This course presents an introduction to the physics, statistical description, and engineering approximations of turbulent flows. Topics covered include:

  • The foundations of high Reynolds number flows and their implications; mathematical description of turbulent flow phenomena, including flow equations, vorticity dynamics, Reynolds-averaged equations; motivations behind a statistical description of turbulent flows.
  • Review of statistical concepts relevant to turbulent flows, including PDFs, characteristic functions, and correlations.
  • A description of the structure and dynamics of homogeneous, isotropic turbulence, focusing on multi-point statistics, energy-transfer concepts, and their application to turbulence decay/dissipation and return to isotropy.
  • An introduction to the physical concepts behind engineering turbulence models.

Structures, Optimization and Numerical Methods

AER 0501H Advanced Mechanics Of Structures

P B Nair
Lecture course

Introduction to the theory of linear elasticity: stress, strain and material constitutive laws. Variational principles and their application: stationary potential energy, stationary complementary potential energy, Reissner’s Principles. The finite element technique: problem formulation; element properties; applications to displacement, vibrations and buckling problems. Introduction to structural optimal design.

AER 1403H Advanced Aerospace Structures

C A Steeves
Lecture course

This course will provide instruction in three areas crucial to aerospace structural design: thin walled structures, fiber composite materials, and finite element methods. All three will be taught in a manner such that their interrelation is made clear. The course will being with general theories of shells and thin walled structures, which are essential to aircraft design. Composite mechanics and fabrication will be addressed in the context of thin walled structures. Finally, finite element methods of use in modelling thin walled structures and composites will be described. No specific background in any of these three topics is required, but a good knowledge of solid and structural mechanics will be assumed.

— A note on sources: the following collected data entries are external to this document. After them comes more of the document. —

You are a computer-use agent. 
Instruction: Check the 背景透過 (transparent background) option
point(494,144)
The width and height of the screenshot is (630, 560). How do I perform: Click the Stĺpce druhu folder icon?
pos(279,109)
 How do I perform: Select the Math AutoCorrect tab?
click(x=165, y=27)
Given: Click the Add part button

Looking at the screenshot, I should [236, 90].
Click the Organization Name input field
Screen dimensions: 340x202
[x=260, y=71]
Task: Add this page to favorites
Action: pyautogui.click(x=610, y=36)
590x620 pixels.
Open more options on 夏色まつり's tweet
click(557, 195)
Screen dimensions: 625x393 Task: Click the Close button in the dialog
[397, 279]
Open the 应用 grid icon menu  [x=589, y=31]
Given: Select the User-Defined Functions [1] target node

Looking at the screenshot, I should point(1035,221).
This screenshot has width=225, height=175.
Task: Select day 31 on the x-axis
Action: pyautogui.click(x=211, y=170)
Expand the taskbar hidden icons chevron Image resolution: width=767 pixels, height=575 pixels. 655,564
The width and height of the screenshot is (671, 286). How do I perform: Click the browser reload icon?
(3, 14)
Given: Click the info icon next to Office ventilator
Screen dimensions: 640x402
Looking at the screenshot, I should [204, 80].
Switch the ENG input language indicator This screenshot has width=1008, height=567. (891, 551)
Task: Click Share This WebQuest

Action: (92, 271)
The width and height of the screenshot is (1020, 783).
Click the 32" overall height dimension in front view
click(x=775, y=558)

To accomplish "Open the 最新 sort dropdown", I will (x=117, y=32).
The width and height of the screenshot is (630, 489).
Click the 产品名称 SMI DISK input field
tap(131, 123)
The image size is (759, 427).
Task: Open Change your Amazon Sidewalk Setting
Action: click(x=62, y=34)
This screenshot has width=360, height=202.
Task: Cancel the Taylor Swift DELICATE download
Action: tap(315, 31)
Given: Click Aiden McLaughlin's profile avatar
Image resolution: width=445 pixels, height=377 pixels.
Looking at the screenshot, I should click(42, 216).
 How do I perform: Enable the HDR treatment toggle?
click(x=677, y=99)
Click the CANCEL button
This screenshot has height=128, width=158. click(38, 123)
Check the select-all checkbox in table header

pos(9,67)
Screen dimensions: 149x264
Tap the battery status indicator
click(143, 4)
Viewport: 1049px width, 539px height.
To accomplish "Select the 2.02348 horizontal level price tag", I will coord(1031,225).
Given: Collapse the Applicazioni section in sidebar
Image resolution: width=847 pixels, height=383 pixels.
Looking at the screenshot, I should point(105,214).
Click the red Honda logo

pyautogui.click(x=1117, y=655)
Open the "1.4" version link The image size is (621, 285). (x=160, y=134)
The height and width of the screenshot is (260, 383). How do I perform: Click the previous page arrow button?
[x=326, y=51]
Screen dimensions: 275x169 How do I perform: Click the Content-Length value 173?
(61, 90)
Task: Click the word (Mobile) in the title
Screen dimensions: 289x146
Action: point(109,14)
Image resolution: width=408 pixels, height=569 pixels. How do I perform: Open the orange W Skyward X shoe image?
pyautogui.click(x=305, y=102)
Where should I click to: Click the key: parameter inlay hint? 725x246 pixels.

AER 1410H Topology Optimization

C A Steeves
Lecture course

Topology optimization is a relatively new method for the computational design of structures that enables optimal structural design beyond traditional size and shape optimization. Specifically, topology optimization identifies where to put material and where to put holes within the design domain. This course will examine the background to topology optimization, the theory and algorithms necessary to build a topology optimization code, and the two main approaches to topology optimization. At the conclusion of the course, students will be able to program a basic topology optimization code and use a common commercial software package.

AER 1415H Computational Optimization

P B Nair
Lecture course

This is an introductory graduate-level course on computational optimization and it is assumed that students have had undergraduate level training in multivariable calculus, linear algebra and MATLAB programming. The topics to be covered in this course include: formulation of optimization problems, non-gradient and stochastic search techniques, gradient-based optimization algorithms for unconstrained and constrained problems, numerical methods for sensitivity analysis, surrogate modeling, surrogate-assisted optimization frameworks, applications of optimization algorithms to design, parameter estimation and control.

AER 1416H Numerical Methods for Uncertainty Quantification

P B Nair
Lecture course

This is an introductory graduate-level course on uncertainty quantification and it is assumed that students have had undergraduate level training in statistics, linear algebra and numerical methods for partial differential equations. The topics to be covered include: verification and validation of computational models, construction of probabilistic uncertainty models, Monte Carlo and Quasi-Monte Carlo simulation methods, importance sampling and variance reduction techniques, sparse quadrature schemes, perturbation methods, polynomial chaos expansions, stochastic Galerkin projection schemes, and an introduction to robust design optimization.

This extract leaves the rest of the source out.